No crea que es tan difícil un mundo sin odios. ¿Quiere saber cómo se logra?: conviviendo. Como lo hace el morrón en un Revuelto Gramajo. ¿Alguien le preguntó si estaba cómodo ahí? No, pero igual se queda y aporta lo suyo, gauchito y solidario, como debe ser, a pesar de que muchos ingratos lo dejen al costado del plato. ¡Hay que resistir señores! Porque cuando uno recibe algo inesperado no hay que reaccionar mal, sólo hay que respirar hondo y seguir la marcha. Se lo digo por experiencia hombre, pruebe mi sistema que no le va a fallar... ¿o acaso usted es de los que prefieren pelear?
 
Se tomó unos largos segundos a partir de allí. Parecía estar evaluando de qué lado debía colocarme en base a su percepción. Tras ubicarme en un casillero, continuó muy decidido: Ah, claro, usted es de los que prefieren el barro, ¿no?

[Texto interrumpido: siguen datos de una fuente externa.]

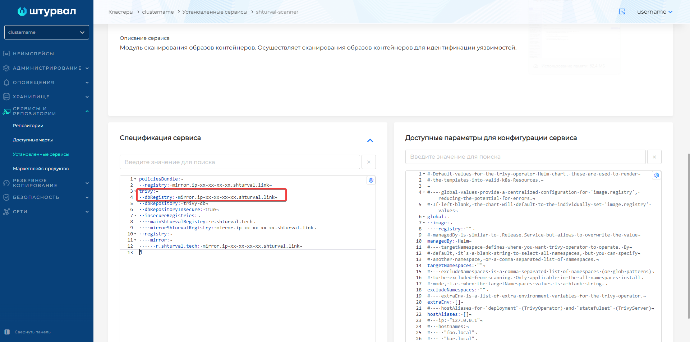Open the username account menu
This screenshot has height=342, width=690.
coord(654,12)
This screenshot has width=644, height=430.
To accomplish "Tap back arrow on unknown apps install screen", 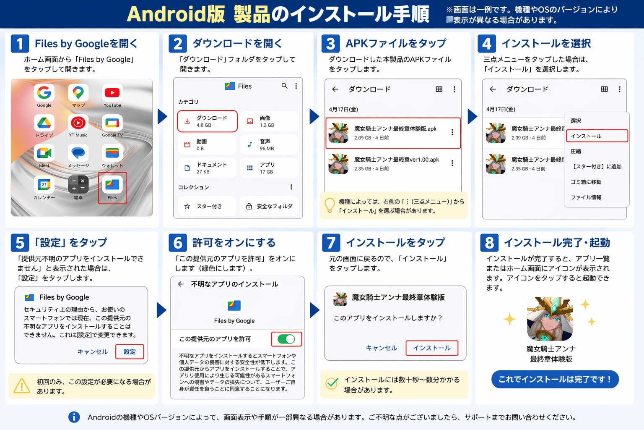I will [181, 284].
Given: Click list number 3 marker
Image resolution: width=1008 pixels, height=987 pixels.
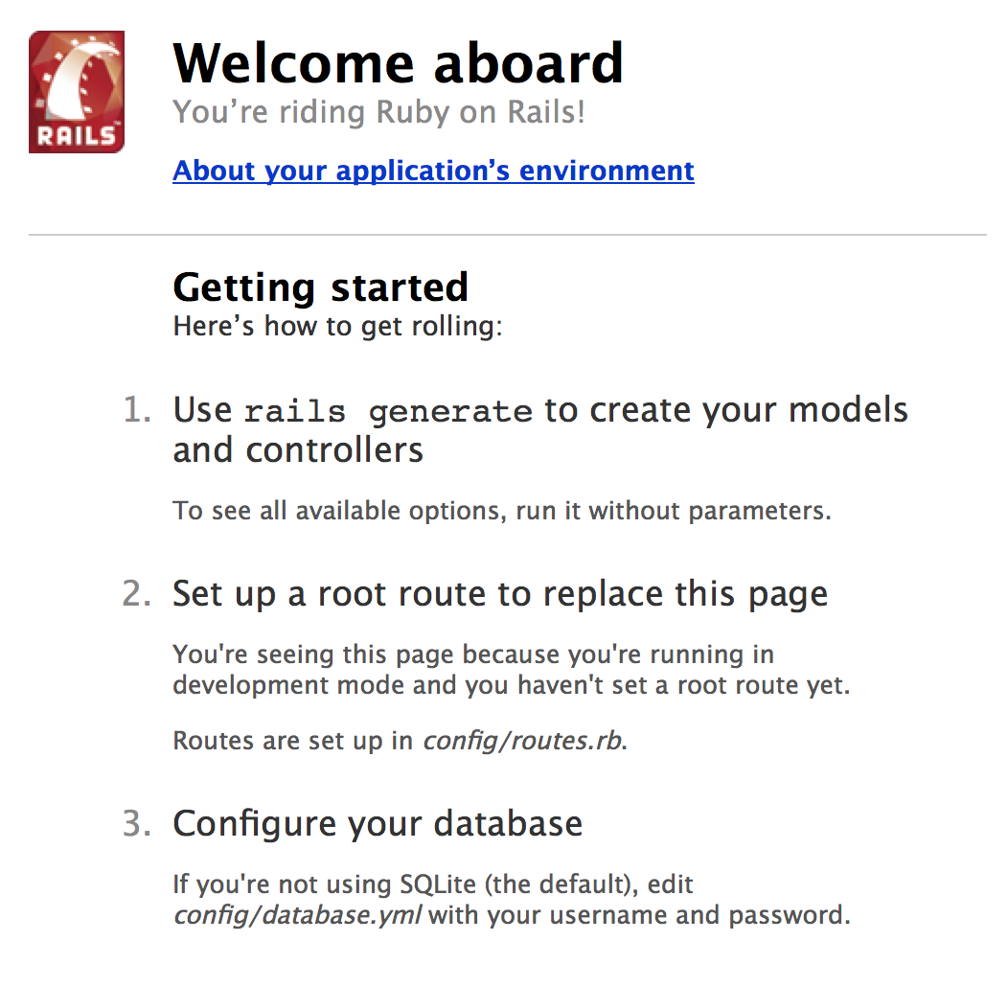Looking at the screenshot, I should click(137, 823).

Por eso la juega de calladito... Claaaaaro, cómo no me di cuenta... Es inútil... La ignorancia brota primaveralmente hasta del más intelectual de los seres cuando en el agua que lo riega nadan displicentemente moléculas de soberbia... ¡Por eso me está dejando hablar como a un loco! ¡Al final son todos iguales ustedes! ¡La van de callados y en realidad están esperando agazapados calculando la puñalada artera!

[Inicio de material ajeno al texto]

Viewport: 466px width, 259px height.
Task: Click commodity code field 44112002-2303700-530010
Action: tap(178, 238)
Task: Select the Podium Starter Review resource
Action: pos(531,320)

No pude percibir en qué momento ni por qué motivo me sentí culpable. Mi postura estaba petrificada, sin diferencias con el busto de mármol que nos miraba desde el centro de la plaza. Lo único que me unía con este hombre era el banco compartido pero igual me sentía el reo de la obra. Sus palabras ya no eran comprensibles, aunque sí la intensidad de sus gritos. Estaba metido en un problema. Los transeúntes, a saber por sus caras, asociaban la situación con la de un padre retando a su hijo, o algo así. Mi cuerpo, en cambio, padecía un duelo de enemigos. Hace instantes sus labios citaban a Gandhi, ahora la paz no era tal. Interpreté que todo tenía que ver con mi tonto juego inicial. Debía frenar esta locura. Había llegado el momento de hablarle. El hombre de las grandes lecciones parecía odiarme al igual que a todos los que eran como yo. La situación me desconcertaba. ¿Quiénes compartiríamos ese colectivo del mal? ¿Cómo seríamos las personas que habíamos llegado a esta tierra solamente para enojar, sin acciones perceptibles, a hombres intachables como decía ser mi vecino de banco? Ya habría tiempo para analizarlo, sin dudas. Ahora sólo debía pensar en mi respuesta. Componer un mensaje armónico, pactar la tregua, ser creíble, lograr empatía. No parecía tarea fácil. La tensión dominaba el proscenio.

Puse la mente en blanco para concentrarme. Poco a poco fui logrando que sus gritos no interrumpieran mi camino de iluminación. Me inserté en el túnel que me llevaría hacia el método sin mirarlo durante un instante oasis. Tenía que escribir cerebralmente mi discurso. El teleprompter inmaterial me salvaría si lograba la atmósfera necesaria. Una sapiencia zen comenzó a invadirme. Pulí y embellecí la prosa en cada detalle. Mojé los labios resecos y abrí los párpados para volver a conectarme con su mundo. Busqué señal sin suerte. La respuesta moriría sin latir. Cuando giré mi cabeza, no había nadie a mi lado.

Aldo Ruffinengo
"La respuesta", en Zanahorias. Sudamérica Impresos, Rosario, 2020.